Re: user-defined Python-based data-sources in Arrow

Yaron Gvili Fri, 24 Jun 2022 00:51:30 -0700

I'm using schema-carrying tabular data as a more general term than a 
RecordBatch stream. For example, an ExecBatch stream or a vector of 
equal-length Arrays plus associated schema is also good. The Python data-source 
node would be responsible for converting from the Python data-source function 
to invocations of InputReceived on the node's output - the SourceNode and 
TableSourceNode classes in source_node.cc are examples of this structure. Over 
time, the Python data-source node could extend its support to various Python 
data-source interfaces.

> A very similar interface is the RecordBatchReader

The PyArrow version of this 
(https://kou.github.io/arrow-site/docs/python/generated/pyarrow.RecordBatchReader.html)
 is one Python data-source interface that makes sense to support. Since the 
overall goal of my project is to support existing Python-based data-sources 
that were not necessarily designed for PyArrow, some adapters would surely be 
needed too.

> I think a source node that wraps a RecordBatchReader would be a great idea, 
> we probably have something similar to this

Indeed, TableSourceNode in source_node.cc seems to be similar enough - it 
converts a Table to an ExecBatch generator, though it consumes eagerly. A 
RecordBatchReader would need to be consumed lazily.

• Excerpted records:
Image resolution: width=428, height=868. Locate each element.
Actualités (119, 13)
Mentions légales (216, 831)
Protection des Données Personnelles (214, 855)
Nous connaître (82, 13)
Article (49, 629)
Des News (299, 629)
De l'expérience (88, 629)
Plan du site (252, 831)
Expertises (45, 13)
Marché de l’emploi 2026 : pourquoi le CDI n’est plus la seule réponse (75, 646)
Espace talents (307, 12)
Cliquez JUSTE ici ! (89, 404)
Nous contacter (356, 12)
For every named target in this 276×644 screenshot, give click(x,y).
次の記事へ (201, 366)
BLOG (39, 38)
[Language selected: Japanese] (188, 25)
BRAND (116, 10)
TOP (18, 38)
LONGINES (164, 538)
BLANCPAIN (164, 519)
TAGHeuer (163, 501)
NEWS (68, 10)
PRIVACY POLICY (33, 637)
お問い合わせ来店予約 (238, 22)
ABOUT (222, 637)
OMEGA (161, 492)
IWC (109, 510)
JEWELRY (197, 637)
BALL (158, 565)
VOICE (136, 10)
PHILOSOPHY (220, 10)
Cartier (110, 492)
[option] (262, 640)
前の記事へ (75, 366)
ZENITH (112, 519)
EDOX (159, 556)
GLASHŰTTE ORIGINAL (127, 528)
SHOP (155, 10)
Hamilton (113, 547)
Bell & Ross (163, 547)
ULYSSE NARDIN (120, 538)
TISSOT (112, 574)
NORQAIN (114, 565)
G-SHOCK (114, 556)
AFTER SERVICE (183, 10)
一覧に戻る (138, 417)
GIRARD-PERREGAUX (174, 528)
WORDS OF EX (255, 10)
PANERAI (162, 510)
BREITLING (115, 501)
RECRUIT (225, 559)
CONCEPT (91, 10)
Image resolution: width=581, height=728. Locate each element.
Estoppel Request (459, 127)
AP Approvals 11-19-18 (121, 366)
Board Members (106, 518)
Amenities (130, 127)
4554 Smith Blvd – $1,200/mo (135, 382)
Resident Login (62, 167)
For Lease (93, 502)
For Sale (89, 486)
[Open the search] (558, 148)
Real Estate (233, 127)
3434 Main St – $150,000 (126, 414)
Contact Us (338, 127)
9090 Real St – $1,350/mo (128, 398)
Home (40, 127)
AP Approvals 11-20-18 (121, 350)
---
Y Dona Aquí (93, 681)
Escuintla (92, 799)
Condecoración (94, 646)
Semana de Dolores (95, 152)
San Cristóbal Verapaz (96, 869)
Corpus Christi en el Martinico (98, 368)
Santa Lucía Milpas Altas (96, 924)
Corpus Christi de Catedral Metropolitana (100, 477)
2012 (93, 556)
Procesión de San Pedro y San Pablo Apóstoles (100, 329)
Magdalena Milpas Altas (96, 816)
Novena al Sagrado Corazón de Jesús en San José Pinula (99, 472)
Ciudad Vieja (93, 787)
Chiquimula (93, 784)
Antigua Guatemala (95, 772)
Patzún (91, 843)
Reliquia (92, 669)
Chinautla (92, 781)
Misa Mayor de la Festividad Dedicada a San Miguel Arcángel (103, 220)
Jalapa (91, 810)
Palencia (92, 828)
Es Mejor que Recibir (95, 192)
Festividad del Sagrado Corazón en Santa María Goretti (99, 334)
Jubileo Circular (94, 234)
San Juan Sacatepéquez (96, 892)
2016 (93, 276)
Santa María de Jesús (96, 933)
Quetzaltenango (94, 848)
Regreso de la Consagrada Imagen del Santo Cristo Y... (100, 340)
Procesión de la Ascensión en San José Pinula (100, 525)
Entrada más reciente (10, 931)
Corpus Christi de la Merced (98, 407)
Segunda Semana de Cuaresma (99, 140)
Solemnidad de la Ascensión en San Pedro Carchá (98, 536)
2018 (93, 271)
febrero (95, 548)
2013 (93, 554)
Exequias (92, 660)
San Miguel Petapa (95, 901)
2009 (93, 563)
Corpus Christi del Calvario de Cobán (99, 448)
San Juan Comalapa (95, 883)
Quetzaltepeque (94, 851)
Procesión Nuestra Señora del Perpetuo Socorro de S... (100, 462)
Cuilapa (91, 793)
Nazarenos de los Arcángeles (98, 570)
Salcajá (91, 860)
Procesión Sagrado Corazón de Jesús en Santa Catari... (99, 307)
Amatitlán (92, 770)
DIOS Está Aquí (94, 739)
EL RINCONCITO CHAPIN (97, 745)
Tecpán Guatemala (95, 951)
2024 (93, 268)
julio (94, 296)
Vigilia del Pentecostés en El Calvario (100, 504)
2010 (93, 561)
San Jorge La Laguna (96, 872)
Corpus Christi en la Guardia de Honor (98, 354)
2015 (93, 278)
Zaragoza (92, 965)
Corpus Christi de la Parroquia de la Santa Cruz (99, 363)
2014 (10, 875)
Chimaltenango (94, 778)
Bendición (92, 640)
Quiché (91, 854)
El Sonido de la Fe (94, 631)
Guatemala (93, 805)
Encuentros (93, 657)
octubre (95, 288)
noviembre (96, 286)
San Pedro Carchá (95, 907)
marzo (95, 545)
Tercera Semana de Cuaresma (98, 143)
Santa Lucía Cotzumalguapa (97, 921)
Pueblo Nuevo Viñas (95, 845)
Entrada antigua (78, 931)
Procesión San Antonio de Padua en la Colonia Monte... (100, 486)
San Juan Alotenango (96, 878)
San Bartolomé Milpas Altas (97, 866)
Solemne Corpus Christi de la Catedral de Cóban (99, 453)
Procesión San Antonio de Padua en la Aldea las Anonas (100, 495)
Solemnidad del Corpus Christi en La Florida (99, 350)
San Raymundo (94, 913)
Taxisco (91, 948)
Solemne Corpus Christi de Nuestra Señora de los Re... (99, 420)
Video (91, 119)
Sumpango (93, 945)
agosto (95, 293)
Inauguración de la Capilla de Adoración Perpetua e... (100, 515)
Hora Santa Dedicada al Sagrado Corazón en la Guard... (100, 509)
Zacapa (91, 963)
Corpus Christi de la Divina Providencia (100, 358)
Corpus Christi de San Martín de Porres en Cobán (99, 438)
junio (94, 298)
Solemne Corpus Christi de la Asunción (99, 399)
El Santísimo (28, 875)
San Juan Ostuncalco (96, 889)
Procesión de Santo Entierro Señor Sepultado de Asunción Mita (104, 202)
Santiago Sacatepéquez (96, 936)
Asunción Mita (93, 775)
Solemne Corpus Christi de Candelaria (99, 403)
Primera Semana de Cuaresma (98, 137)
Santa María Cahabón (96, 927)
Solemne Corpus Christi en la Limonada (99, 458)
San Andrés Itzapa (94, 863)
==
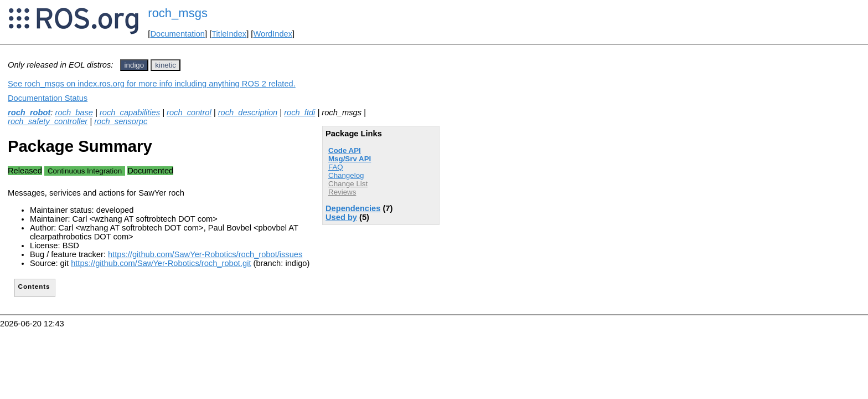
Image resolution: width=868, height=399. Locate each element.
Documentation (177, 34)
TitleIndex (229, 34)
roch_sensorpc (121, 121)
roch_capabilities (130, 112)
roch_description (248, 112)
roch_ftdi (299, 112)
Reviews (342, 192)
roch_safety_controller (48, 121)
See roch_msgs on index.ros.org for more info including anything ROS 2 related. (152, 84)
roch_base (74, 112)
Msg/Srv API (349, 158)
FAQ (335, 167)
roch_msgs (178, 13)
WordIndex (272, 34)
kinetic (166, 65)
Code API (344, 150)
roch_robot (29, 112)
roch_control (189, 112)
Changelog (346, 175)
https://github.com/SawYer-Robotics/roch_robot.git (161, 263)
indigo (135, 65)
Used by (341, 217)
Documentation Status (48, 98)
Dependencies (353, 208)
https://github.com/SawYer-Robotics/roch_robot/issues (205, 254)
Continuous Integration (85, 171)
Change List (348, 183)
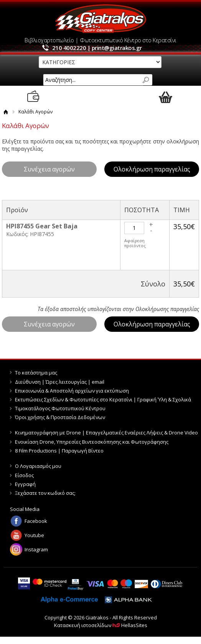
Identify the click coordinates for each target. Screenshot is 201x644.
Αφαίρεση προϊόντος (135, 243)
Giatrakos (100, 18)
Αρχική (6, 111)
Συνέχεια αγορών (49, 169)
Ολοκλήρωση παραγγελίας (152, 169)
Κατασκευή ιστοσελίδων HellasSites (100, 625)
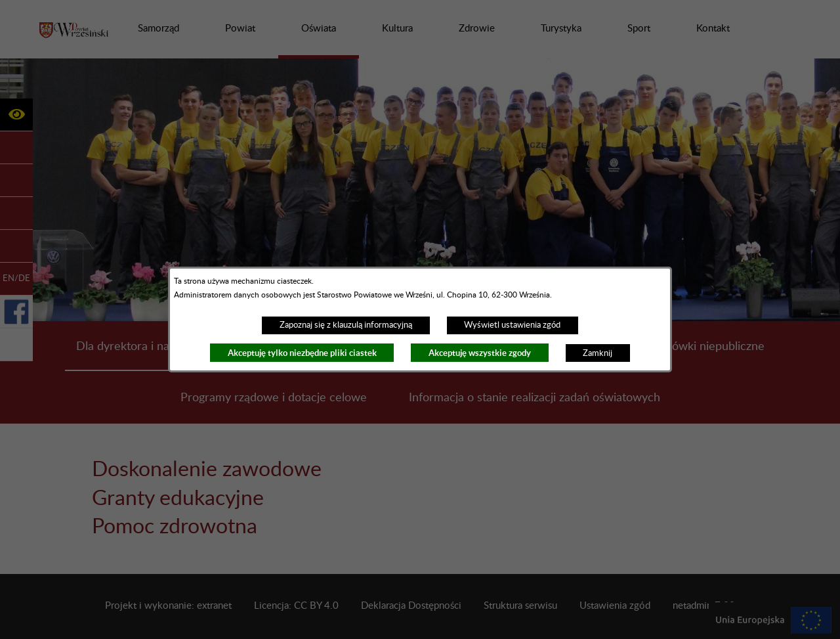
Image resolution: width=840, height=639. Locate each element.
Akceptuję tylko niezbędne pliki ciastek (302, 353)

• Required tasks:
#1 In the Arrow data-source thread, why does the writer expect that some adapters would be needed?
#2 List every example the Arrow data-source thread gives of what the writer counts as schema-carrying tabular data.
#3 Reproduce the part of the Arrow data-source thread starting at "is one Python" and ending at "be consumed lazily.".

• Task-by-task answers:
#1 The overall goal of the project is to support existing Python-based data-sources that were not necessarily designed for PyArrow. Supporting the PyArrow RecordBatchReader interface alone would not cover those sources.

#2
- A RecordBatch stream
- An ExecBatch stream
- A vector of equal-length Arrays plus associated schema

#3
is one Python data-source interface that makes sense to support. Since the 
overall goal of my project is to support existing Python-based data-sources 
that were not necessarily designed for PyArrow, some adapters would surely be 
needed too.

> I think a source node that wraps a RecordBatchReader would be a great idea, 
> we probably have something similar to this

Indeed, TableSourceNode in source_node.cc seems to be similar enough - it 
converts a Table to an ExecBatch generator, though it consumes eagerly. A 
RecordBatchReader would need to be consumed lazily.